Thread: Sequence and Series

I'm having problems getting started on this question. I think once this parts cracked I can continue with the other parts.

The 1st, 2nd & 3rd terms of an AP are p , q & p^2 resepctively, where p is negative.

The 1st, 2nd & 3rd terms of a GP are p , p^2 & q resectively.

Show that p = -1/2 and find the value of q.

So, as this is an AP I know that U_2 - U_1 = U_3 - U_2 = d

Therefore, (q - (-p)) = (p^2 - q)
rearrange and I get q = (p^2 - p)/2 = d

I try subbing this in for U_2: a + 2d = q
as I have just found q and d to be (p^2 - p)/2

I dont end up with -1/2 though. Am I approaching this completely wrong or have I made a schoolboy error.

Your help is much appreciated - I have a test tomorrow!!!

thanks, D

Knowing that p is negative, there's no need to write it as such. That is...

From the AP: q - p = p^2 - q

From the GP: p^2/p = q/p^2

Solve the simultaneous equations, finding two values for p, only one of which is correct with the given condition. Then use either one of the equations to find q.

Great!

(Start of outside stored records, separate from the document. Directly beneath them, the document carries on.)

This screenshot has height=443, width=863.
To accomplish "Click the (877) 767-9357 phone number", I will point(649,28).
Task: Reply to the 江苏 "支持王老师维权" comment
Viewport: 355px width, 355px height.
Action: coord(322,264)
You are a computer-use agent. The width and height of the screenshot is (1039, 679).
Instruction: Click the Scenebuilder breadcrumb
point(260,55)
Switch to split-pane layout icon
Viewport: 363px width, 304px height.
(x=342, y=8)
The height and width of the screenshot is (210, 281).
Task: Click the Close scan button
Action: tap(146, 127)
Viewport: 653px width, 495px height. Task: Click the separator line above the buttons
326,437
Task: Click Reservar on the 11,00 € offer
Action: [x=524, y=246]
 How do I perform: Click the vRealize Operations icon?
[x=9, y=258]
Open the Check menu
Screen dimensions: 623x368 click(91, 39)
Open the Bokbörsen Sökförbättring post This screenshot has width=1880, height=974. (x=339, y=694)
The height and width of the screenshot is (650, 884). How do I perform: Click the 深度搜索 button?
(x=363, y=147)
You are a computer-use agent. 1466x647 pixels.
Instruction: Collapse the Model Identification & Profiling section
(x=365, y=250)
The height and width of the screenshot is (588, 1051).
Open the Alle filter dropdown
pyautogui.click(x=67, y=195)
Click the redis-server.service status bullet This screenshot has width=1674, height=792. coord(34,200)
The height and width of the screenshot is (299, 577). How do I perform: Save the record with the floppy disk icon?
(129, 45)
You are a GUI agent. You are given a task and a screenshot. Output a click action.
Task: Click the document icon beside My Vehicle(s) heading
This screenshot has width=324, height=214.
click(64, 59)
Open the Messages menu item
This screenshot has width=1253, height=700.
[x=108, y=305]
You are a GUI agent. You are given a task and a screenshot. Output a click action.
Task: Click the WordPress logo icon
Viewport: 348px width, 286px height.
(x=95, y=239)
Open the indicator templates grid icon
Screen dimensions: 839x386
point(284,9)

So I use substitution to solve the simultaneous eq. and get

p (-2p^2 + p + 1) = 0

when p = 0 , p = 1 , p = -1/2

p cannot equal 0 as it would be convergent, p cannot equal 1 because the GP would not be defined and therefore it must be p = -1/2

is this right??

D

I've looked at this again and I see that p must be -1/2 because this is defined in the question - It is negative!

I get 3/8 for q